** start of Extract **

Outokumpu : Resolutions of Outokumpu Oyj's Annual General Meeting 2010
03/30/2010| 08:25am US/Eastern
STOCK EXCHANGE RELEASE
March 30, 2010 15.20 pm EET
The Annual General Meeting of shareholders approved today the financial
statements and discharged the administrative bodies of the company from
liability for the financial year 2009. The Meeting decided that a dividend of
EUR 0.35 per share be distributed for 2009. The Meeting approved the proposals
regarding authorisation to the Board of Directors to repurchase the company's
own shares, to decide to issue shares and to grant special rights entitling to
shares. Furthermore, the Meeting approved the proposal to form a Shareholders'
Nomination Committee. There was also a decision to make a donation to the Aalto
Outokumpu Oyj's Annual General Meeting of shareholders was held today on March
30, 2010, in
Helsinki, Finland. The Meeting was opened by the Chairman of the Board of
Directors Ole Johansson, and chaired by Tomas Lindholm, attorney-at-law.
The Annual General Meeting approved the parent company's and the Group's
financial statements, and discharged the members of the Board of Directors and
CEO from liability for the financial year
The Annual General Meeting decided that a dividend of EUR 0.35 per share be paid
for the financial year ended on December 31, 2009. The dividend record date is
April 6, 2010, and the dividend will be paid on April 13, 2010.
The Board of Directors and auditors
The Annual General Meeting decided on the number of the Board members to be
eight, including Chairman and Vice Chairman. Evert Henkes, Ole Johansson,
Victoire de Margerie, Anna Nilsson-Ehle, Jussi Pesonen, Leena Saarinen and Anssi
Soila were re-elected as members to the Board of Directors, and Olli Vaartimo
was elected as a new member, until the close of the following Annual General
The Annual General Meeting re-elected Ole Johansson as Chairman and Anssi Soila
as Vice Chairman of the Board of Directors.

** end of Extract **

**Goal of the exercise:** Please write out the release again, starting with "The Board of Directors and auditors" and going on through "Board of Directors.", swapping "Vice Chairman" for "Deputy Chairman".

** start of Dataset content **

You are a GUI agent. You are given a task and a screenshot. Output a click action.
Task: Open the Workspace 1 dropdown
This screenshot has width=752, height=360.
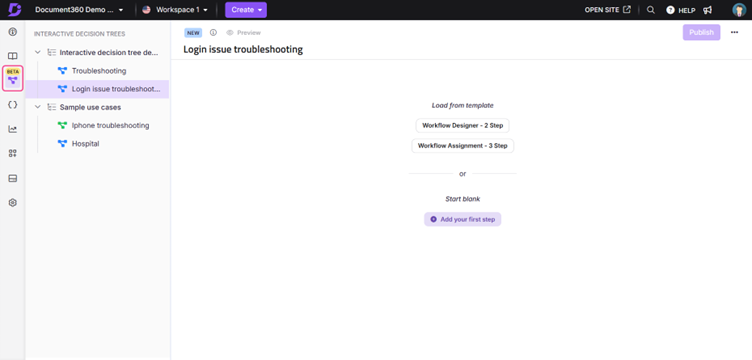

** end of Dataset content **

**Reply:**
The Board of Directors and auditors
The Annual General Meeting decided on the number of the Board members to be
eight, including Chairman and Deputy Chairman. Evert Henkes, Ole Johansson,
Victoire de Margerie, Anna Nilsson-Ehle, Jussi Pesonen, Leena Saarinen and Anssi
Soila were re-elected as members to the Board of Directors, and Olli Vaartimo
was elected as a new member, until the close of the following Annual General
The Annual General Meeting re-elected Ole Johansson as Chairman and Anssi Soila
as Deputy Chairman of the Board of Directors.